# Moving out of sheds



## swarm_trapper (Jun 19, 2003)

This is my first year messing with it so i'm very new on the shed wintering (aka dont listen to me). 
I am going to take mine out Saturday, it looks like our temps are close to the same, I might be a little warmer. 
The hives that are wintering outside started hauling a bit of maple pollen last week and have 2-3 fr of brood. I can not keep my shed cold since I am just using fans, so seeing weather in the high 50's on monday is making up my mind to get them out.

I kept them in the shed last week through that very warm spell it got up to 60F in the shed for a day, the bees looked ok they came out a bit but were not running. Working on a quote this week for a cooling system for next year. My yards are all on Sand so I don't have to worry to much about the mud. If you have any pictures of your air handling/cooling system and are ok with sharing i would be very interested to see it.
Nick


----------



## B&E (Dec 27, 2011)

Thanks Nick,

I don't have a cooling system, but I can change all the air in the barn in under two mins. So the bees cannot run the temp higher than the outside temp.


----------



## Ian (Jan 16, 2003)

I basically move on the first week of late winter which allows flight with a cooperating long range forecast. 
Niagara is much different weather than here on the prairies. We tend to slip back to -20's within days of a weather shift. I like to make that move and be working bees everyday afterwards into spring. 

Yup, I battle mud but I also work at night usually on frost.


----------



## B&E (Dec 27, 2011)

so you think if we're running 4c to 6c during the day and 0 at night, with no plans to work bees I should leave em in?


----------



## Ian (Jan 16, 2003)

We will not see pollen for at least 6 week yet


----------



## Ian (Jan 16, 2003)

B&E said:


> so you think if we're running 4c to 6c during the day and 0 at night, with no plans to work bees I should leave em in?


Oh, there is that question again lol 
I don't know. A shed holding at 6 is fine. A shed at 16 is trouble. 

The way I see it, if the hive will not start brooding and moving forwards with the weather you put them out into, leave them inside. No use subjecting them to unpredictable harshness for no reason. 

I know some guys strategize to keep them inside with coolers until the main pollen flow. Immediately initiating brooding


----------



## B&E (Dec 27, 2011)

sounds like a plan. The pollen is there, but no weather in the forecast to get it.

I'm going to open one inside and look for brood. I'm positive they are brooding inside, even though it defies my logic.


----------



## RAK (May 2, 2010)

Let us know how much brood you find.


----------



## Ian (Jan 16, 2003)

B&E said:


> sounds like a plan. The pollen is there, but no weather in the forecast to get it.

### STORED DATA
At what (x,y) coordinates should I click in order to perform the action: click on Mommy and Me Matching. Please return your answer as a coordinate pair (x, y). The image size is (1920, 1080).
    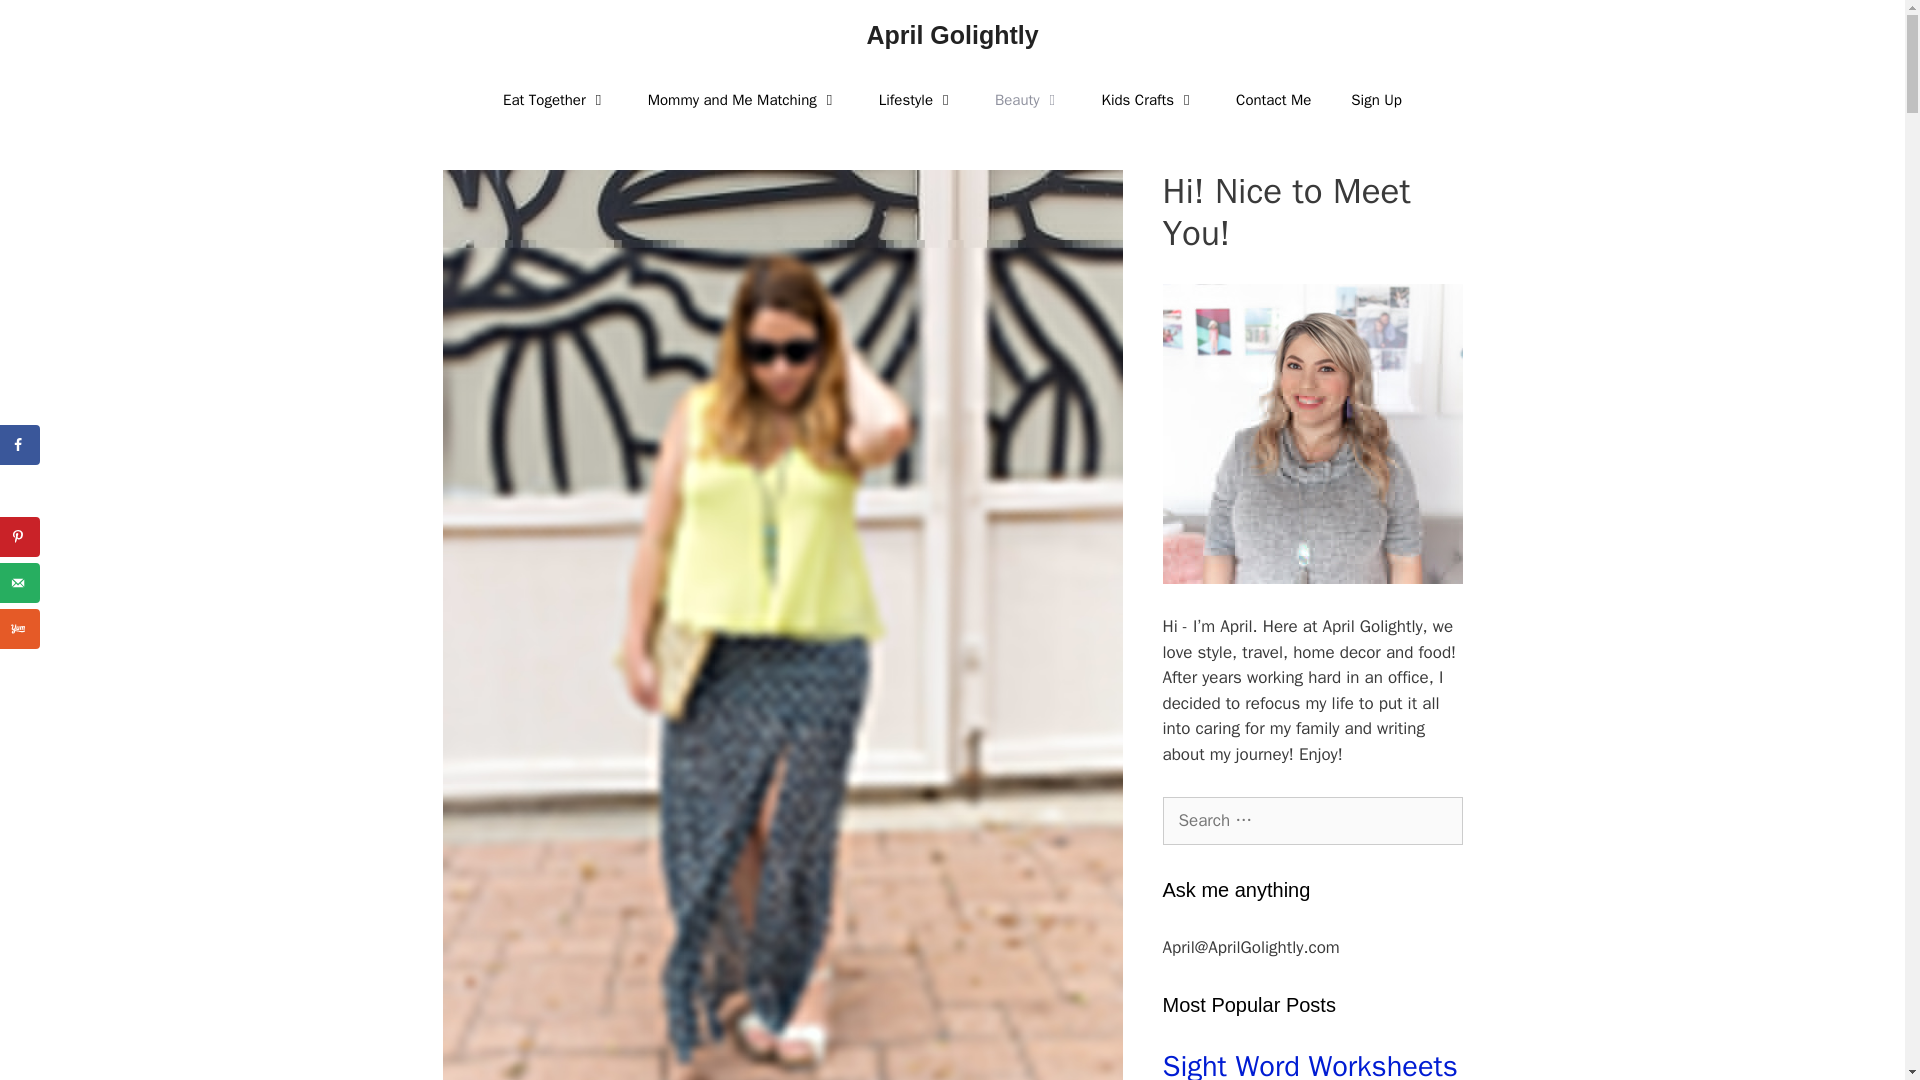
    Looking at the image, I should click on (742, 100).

...

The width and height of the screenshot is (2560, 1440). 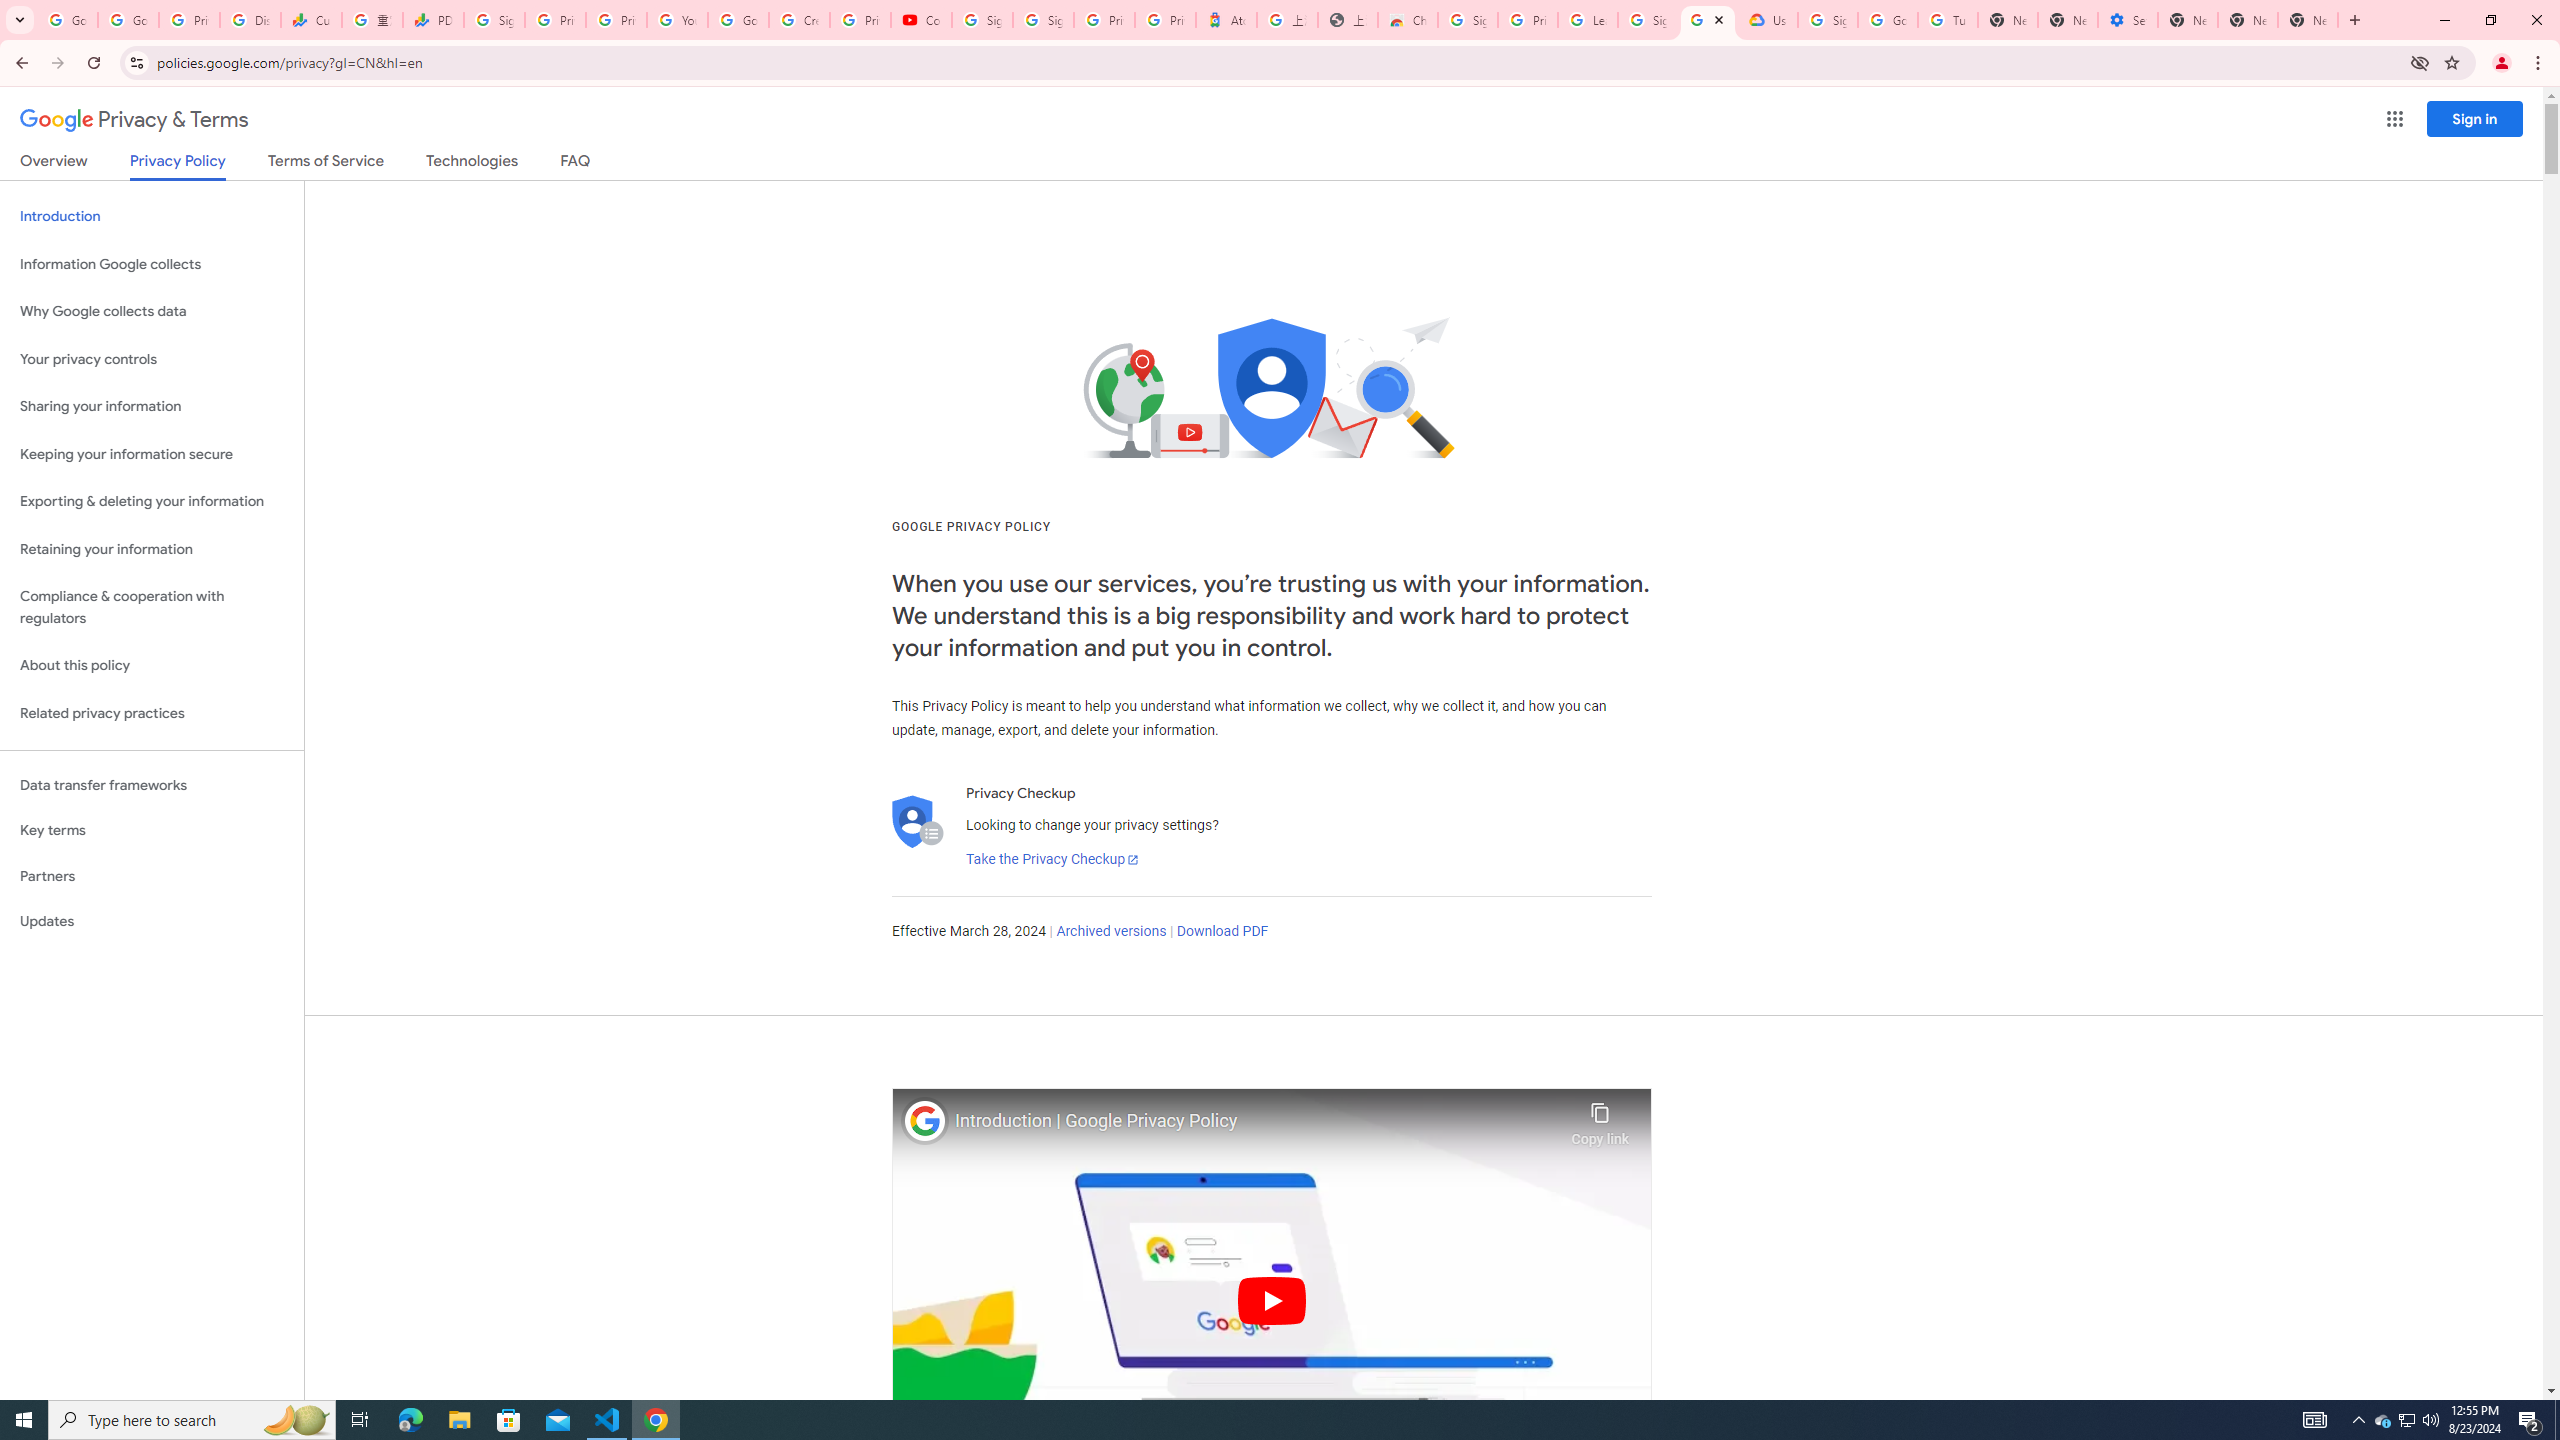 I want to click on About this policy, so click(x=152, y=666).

--

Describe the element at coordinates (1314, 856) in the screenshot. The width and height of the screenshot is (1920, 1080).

### GIVEN INSTRUCTION
Please supply the next part of the thread about moving bees out of wintering sheds, starting right after its last line. The material above has no connection to the thread about moving bees out of wintering sheds.

### EXERCISE OUTPUT
> 
> I'm going to open one inside and look for brood. I'm positive they are brooding inside, even though it defies my logic.


Lol ya I'd be interested to hear too.
Might be easier if you set a pallet outside for a day's flight then open them up. 
I can't bare the punishment opening hives indoors


----------



## jvalentour (Sep 4, 2014)

Exactly how is you shed set up? Is it dark 24/7? Heated? Zone?
What are the benefits of putting them out so early?
We plan to manage the hives as if winter is over about 2 weeks early. Not in sheds, sealed in 1" insulation boards. Feeding sugar blocks and first pollen 2/26/17.
I'm curious.


----------



## swarm_trapper (Jun 19, 2003)

Pulled mine out Saturday and went through them today. Out of 200 I pulled out 4, Very happy with that! The doubles came out huge the singles look pretty good a few were late splits I might loose a few more of those they are sitting on about three frames. All the hives that I looked at had capped brood the doubles all were running 2 frames of brood but it was spotty. We gave them 1-2lbs of pollen sub and a feeder full of feed. 

Nick


----------



## B&E (Dec 27, 2011)

Awesome! I actually didn't check mine yet.

Capped brood! I knew it. Incredible. It defies common sense.


----------



## Ian (Jan 16, 2003)

I'll check again this spring but I've yet to find winter brood 
Interesting 
Thx Nick, glad to hear they look good. 
My shed sits cozy, terrible blizzard right now, then a massive cold front sitting down on us.... wind is howelling !


----------



## swarm_trapper (Jun 19, 2003)

Can It be the warmth? In my shed with the last few weeks it has gotten into the 50's a few times even hit 60f one day.


----------



## B&E (Dec 27, 2011)

My gut says they have a way of knowing of how many days they have left to live, and know they need to repopulate. Idk though.


----------



## Michael Palmer (Dec 29, 2006)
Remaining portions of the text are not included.